*Exercise*:
Transcribe the entries exactly as they stand below, passing over any picture.
⁂
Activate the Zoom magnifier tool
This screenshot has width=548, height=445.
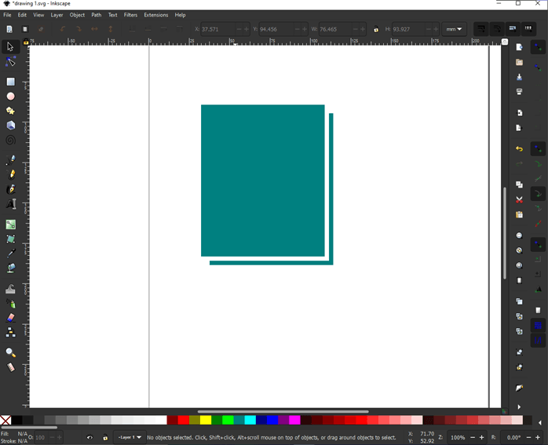click(11, 353)
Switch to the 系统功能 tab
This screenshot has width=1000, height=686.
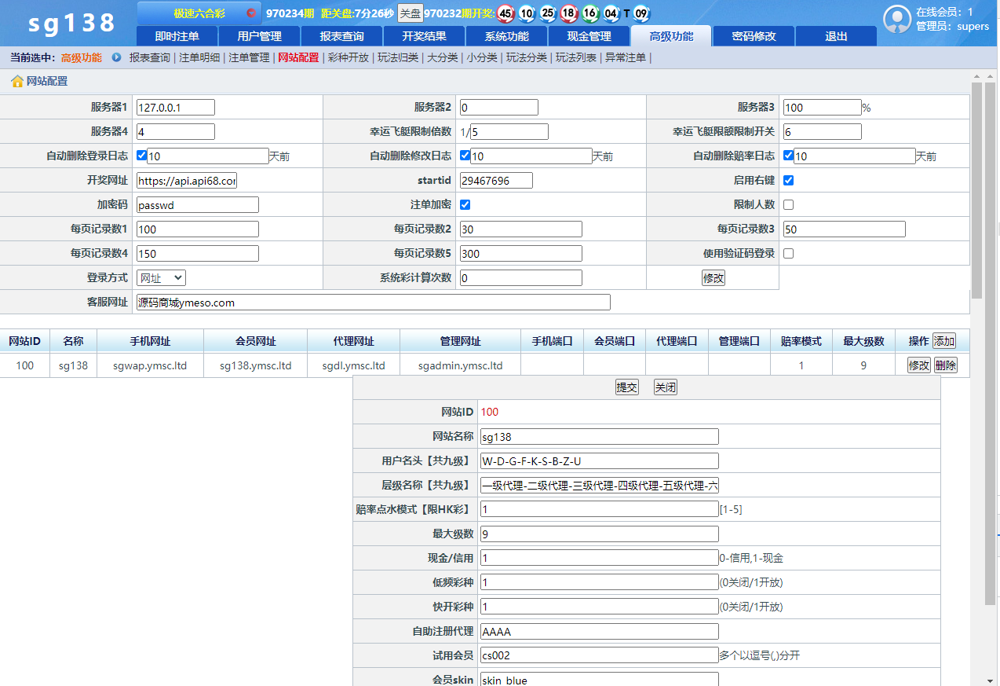click(506, 36)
⁂
*Answer to the exercise*:
Activate the Zoom magnifier tool
This screenshot has width=548, height=445.
click(11, 353)
Switch to the 系统功能 tab
This screenshot has width=1000, height=686.
click(506, 36)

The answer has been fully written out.